Its titular appositive is “the free encyclopedia that anyone can edit” and its mission statement says it exists “to empower and engage people around the world to collect and develop educational content under a free license or in the public domain, and to disseminate it effectively and globally.” The plea for donations on the Wikimedia’s Foundation’s homepage implores potential givers to “Imagine a world in which every single human being can freely share in the sum of human knowledge.”
But, what is Wikipedia? To most, this question seems unnecessarily pedantic. After all, everybody knows what Wikipedia is. It is the sixth most visited website in the world and has become the starting point for all general knowledge, a fact the academic world will have to contend with in the near future.
While Wikipedia’s role in the improvement or degradation of academic knowledge is certainly worth considering, that is not the topic about the encyclopedic service that has occupied my mind of late. Rather, my train of thought has revolved around what the Wikipedia community and its quasi-tribal rule of law will allow as contributions to the “sum of human knowledge.”
About a month ago, online conservatives and liberals fought a turf war over the Republican vice presidential nominee, Paul Ryan. The battle was fought in the domain of Ryan’s high school years, when he was, at various times, labeled “biggest ‘brown noser’” and “prom king.” Each sobriquet was removed, reinstated, re-removed, and so forth. At the end of the day, the conservatives won out, with “prom king” surviving the carnage evident on the “talk page.
The Great Paul Ryan War of 2012 did not slow down in September, however, as competing edits raised the stakes to whether the nominee’s RNC acceptance speech contained factual inaccuracies. At some point, an armistice was reached, as the white flag on the top of the page boldly declares: “This page is currently protected from editing until disputes have been resolved.” The treaty does not signal the fighting’s end, as the banner also directs interested parties to “discuss any changes on the talk page” and makes sure to note that the “protection is not an endorsement of the current version” (which does not mention controversy over the speech’s veracity).
At first glance, this does not seem too portentous. This election has important issues, like invisible presidents in visible chairs and acutely meditated party platforms, to grapple with. But like Twitter and, at least for President Obama, Reddit, Wikipedia has become a legitimate political battleground. Wikipedia is the first destination for any inquiring mind, and opponents have every incentive to control what a voter sees when researching a potentially contentious topic. This is similar to earned media strategies of getting favorable op-eds placed in the Wall Street Journal and Washington Post, although, if the bloodshed in the Paul Ryan field is any indication, much more vicious. The “sum of human knowledge,” as it turns out, is required to take up only a limited amount of space.

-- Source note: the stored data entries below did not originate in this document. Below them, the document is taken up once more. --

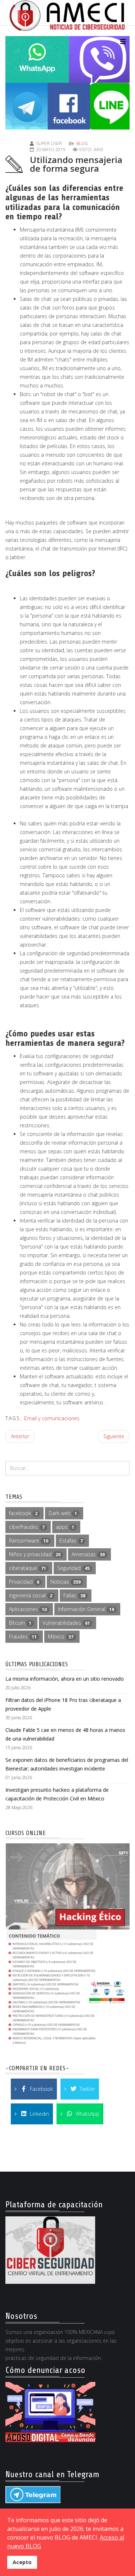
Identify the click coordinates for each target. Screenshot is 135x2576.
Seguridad (73, 1568)
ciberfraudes (27, 1526)
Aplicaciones (28, 1609)
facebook (23, 1513)
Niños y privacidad (34, 1554)
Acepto (22, 2562)
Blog (82, 143)
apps (65, 1526)
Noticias (65, 1581)
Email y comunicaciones (52, 1418)
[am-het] (67, 1945)
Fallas (74, 1595)
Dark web (63, 1513)
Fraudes (23, 1636)
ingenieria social (30, 1595)
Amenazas (88, 1554)
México (60, 1636)
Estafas (71, 1540)
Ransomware (28, 1540)
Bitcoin (20, 1622)
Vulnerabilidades (66, 1622)
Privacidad (24, 1581)
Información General (86, 1609)
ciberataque (27, 1568)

Edit wars, as—according to a Wikipedia page on the very topic—the feuds are officially called, ensnare more than just political victims. Recently, prize-winning author Philip Roth entered the fray, when he petitioned the keepers of his page to change the story of his inspiration for the novel “The Human Strain” to one that was, well, actually true. Roth was not arguing that his piece should be interpreted a specific way but simply wanted to accurately equip human knowledge with the truth about the book’s origin. Much to his dismay, his request for modification to the page was denied. His request was rejected with the following retort from the Wikipedia administrator: “I understand your point that the author is the greatest authority on their own work but we require secondary sources.” Roth resorted to penning an open letter about his predicament in the New Yorker, which ended his traumatic experience with a powerful institution—an institution that somehow found itself with the legitimate authority to promulgate an inaccurate story about the goings-on of Roth’s mind.
The frightening part is that we are the ones who bestowed this authority upon Wikipedia. We entered dangerous terrain by relying on Wikipedia for information in its infant years, but refrains to beware its dubious encyclopedic values eventually led to dramatically strengthened standards. For the most part, we have ditched skepticism and now rely wholly on Wikipedia’s truthfulness. Yet, just because we believe everything on the site, does not mean we should forget what it really is. Everyone may contribute, but someone controls what contributions remain. Some topics are off the table entirely. Apparently I missed it, but at some point, we ceded control over what we allow ourselves to know.
John F.M. Kocsis ’15, a Crimson editorial writer, lives in Eliot House.